PPARα and Diabetic Nephropathy
Recent studies suggested important roles of FAO dysfunction and insulin resistance in the pathogenesis and progression of diabetic nephropathy (DN). PPARα may be a promising therapeutic target for treating diabetic renal complications. Herman et al. reported heavy lipid deposition and increased amounts of intracellular lipid droplets in kidney biopsies of patients with DN. It is also worth noting that several genes involved in FAO pathways, including PPARα, were downregulated (Herman-Edelstein et al., 2014). In an experimental study, more severe glomerular structural changes as well as albuminuria were noted in diabetic PPARα-knockout mice, with increased type IV collagen and transforming growth factor (TGF)-β expression detected in the glomerular lesions (Park et al., 2006). The PPARα agonist fenofibrate has been shown to reduce fasting blood glucose and insulin resistance, decrease urinary albumin excretion and glomerular mesangial expansion, suppress oxidative stress, and attenuate inflammation in diabetic animals (Park et al., 2006; Zuo et al., 2015; Yaribeygi et al., 2018). In addition, fenofibrate can downregulate the TGF-β signaling pathway, which plays a key role in the progression of DN (Wilmer et al., 2002). Endothelial dysfunction-induced M1 macrophage recruitment has been shown to play a key role in the development of DN. Fenofibrate can prevent DN by reducing M1 macrophage recruitment through regulating endothelial cell function as observed in a mouse model of type 2 diabetes (Feng et al., 2021). The PPARα activator gemfibrozil not only alleviated dyslipidemia but also attenuated albuminuria in normotensive noninsulin-dependent diabetic patients (Smulders et al., 1997). The Action to Control Cardiovascular Risk in Diabetes (ACCORD) study additionally demonstrated that fibrate therapy with intensive glucose control could significantly reduce microalbuminuria and macroalbuminuria in patients with type 2 diabetes (Ginsberg et al., 2010; Ismail-Beigi et al., 2010). It was reported that the downregulation of PGC-1α significantly increased reactive oxygen species in high glucose-stimulated renal mesangial cells, and endogenous PGC-1α expression resulted in protective effects against oxidative stress, glomerulosclerosis, and tubulointerstitial fibrosis in experimental DN (Zhang et al., 2018).

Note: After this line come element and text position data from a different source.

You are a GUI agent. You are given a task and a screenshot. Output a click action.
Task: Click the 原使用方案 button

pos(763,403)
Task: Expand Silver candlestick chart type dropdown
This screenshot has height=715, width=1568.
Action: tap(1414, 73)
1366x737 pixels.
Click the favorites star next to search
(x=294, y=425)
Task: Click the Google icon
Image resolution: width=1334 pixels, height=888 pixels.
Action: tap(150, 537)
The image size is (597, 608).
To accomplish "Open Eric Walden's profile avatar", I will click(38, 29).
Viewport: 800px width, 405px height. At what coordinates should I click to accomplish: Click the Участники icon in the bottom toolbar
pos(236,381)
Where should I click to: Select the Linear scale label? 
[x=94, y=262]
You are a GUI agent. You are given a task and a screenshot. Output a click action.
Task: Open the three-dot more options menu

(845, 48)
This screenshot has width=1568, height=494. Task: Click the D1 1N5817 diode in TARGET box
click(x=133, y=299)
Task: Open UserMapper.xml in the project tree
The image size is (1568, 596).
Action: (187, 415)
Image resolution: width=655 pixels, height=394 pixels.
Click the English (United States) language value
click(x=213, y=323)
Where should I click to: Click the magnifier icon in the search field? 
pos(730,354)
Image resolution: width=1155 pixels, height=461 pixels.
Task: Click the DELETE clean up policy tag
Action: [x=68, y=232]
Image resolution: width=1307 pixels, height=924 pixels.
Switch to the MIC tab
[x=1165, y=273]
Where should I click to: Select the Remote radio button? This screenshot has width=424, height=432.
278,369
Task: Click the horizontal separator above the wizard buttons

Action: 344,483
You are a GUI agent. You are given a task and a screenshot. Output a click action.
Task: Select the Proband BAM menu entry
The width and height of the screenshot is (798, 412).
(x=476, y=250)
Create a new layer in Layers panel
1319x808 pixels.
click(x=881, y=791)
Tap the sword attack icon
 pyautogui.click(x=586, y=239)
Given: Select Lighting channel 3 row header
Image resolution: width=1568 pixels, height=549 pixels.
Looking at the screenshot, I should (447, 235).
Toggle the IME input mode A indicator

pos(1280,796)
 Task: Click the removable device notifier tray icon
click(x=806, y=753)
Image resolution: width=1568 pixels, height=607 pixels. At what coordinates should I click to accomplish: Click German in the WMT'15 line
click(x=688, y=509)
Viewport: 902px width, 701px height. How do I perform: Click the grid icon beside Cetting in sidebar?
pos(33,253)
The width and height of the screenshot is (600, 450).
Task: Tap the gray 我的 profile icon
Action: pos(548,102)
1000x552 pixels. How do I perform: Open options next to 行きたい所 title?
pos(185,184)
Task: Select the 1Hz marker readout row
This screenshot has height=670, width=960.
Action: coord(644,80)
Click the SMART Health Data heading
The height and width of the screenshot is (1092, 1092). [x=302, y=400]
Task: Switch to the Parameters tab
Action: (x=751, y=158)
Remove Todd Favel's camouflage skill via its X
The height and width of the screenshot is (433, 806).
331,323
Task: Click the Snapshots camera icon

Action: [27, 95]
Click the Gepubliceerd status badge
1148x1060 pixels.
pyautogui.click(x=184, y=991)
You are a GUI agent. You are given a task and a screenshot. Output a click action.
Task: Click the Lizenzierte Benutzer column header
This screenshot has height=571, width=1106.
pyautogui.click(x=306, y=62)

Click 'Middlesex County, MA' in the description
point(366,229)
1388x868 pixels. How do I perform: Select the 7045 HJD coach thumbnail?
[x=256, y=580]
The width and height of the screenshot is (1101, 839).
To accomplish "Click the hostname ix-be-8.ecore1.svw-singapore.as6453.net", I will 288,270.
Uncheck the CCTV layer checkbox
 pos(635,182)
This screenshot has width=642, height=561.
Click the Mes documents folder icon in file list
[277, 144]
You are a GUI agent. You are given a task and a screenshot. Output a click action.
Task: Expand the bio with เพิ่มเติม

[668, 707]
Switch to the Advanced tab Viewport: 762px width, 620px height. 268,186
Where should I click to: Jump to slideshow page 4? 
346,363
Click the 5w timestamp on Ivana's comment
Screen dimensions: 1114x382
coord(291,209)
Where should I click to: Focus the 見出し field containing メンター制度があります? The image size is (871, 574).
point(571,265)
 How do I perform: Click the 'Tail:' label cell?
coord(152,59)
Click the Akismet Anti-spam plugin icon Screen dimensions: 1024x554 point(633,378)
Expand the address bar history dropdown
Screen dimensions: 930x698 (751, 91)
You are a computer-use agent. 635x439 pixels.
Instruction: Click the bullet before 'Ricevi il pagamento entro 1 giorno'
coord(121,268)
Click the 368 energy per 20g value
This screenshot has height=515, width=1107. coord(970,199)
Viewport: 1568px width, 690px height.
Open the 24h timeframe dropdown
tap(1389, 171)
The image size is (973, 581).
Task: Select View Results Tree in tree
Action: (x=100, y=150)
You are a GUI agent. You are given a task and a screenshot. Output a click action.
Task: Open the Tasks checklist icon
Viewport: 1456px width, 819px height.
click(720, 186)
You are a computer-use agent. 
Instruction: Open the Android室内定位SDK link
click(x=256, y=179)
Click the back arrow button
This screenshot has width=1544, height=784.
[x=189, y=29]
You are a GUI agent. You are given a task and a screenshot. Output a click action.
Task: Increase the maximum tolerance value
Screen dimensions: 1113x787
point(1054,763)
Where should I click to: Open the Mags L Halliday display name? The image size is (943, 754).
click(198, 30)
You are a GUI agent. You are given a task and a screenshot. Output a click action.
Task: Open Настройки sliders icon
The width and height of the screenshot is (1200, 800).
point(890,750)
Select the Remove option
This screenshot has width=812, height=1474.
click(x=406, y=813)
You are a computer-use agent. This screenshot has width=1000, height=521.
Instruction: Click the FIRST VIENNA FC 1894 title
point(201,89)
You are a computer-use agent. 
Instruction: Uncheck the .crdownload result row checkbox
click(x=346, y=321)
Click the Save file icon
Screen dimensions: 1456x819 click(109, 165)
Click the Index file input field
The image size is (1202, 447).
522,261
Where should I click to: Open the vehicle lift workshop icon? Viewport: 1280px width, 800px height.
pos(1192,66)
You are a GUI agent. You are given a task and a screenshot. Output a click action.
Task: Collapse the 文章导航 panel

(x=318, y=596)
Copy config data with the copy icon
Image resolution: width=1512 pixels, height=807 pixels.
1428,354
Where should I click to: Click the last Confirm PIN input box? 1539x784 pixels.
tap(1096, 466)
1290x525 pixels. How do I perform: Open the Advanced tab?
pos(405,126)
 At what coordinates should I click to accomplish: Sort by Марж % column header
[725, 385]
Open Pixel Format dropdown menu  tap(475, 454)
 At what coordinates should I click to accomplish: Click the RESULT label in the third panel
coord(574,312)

PPARα and Chronic Kidney Disease
PPARα was shown to be downregulated in aggressive mouse models of autosomal dominant polycystic kidney disease (ADPKD) and primary human ADPKD cells, suggesting that decreased PPARα function may underlie the impaired FAO and oxidative phosphorylation in ADPKD (Hajarnis et al., 2017; Lakhia et al., 2018).
Meanwhile, PPARα also regulates age-associated renal fibrosis. PPARα and FAO-associated gene expression was decreased with age, which is directly related to the lipid metabolic disturbances in renal diseases in aged (Tovar-Palacio et al., 2012). PPRAα null mice exhibited higher lipid accumulation in renal tubule compared with littermates, which suggested the importance of PPRAα in the development of age-related renal fibrosis (Chung et al., 2018). Targeting PPARα is also useful for preventing age-associated CKD.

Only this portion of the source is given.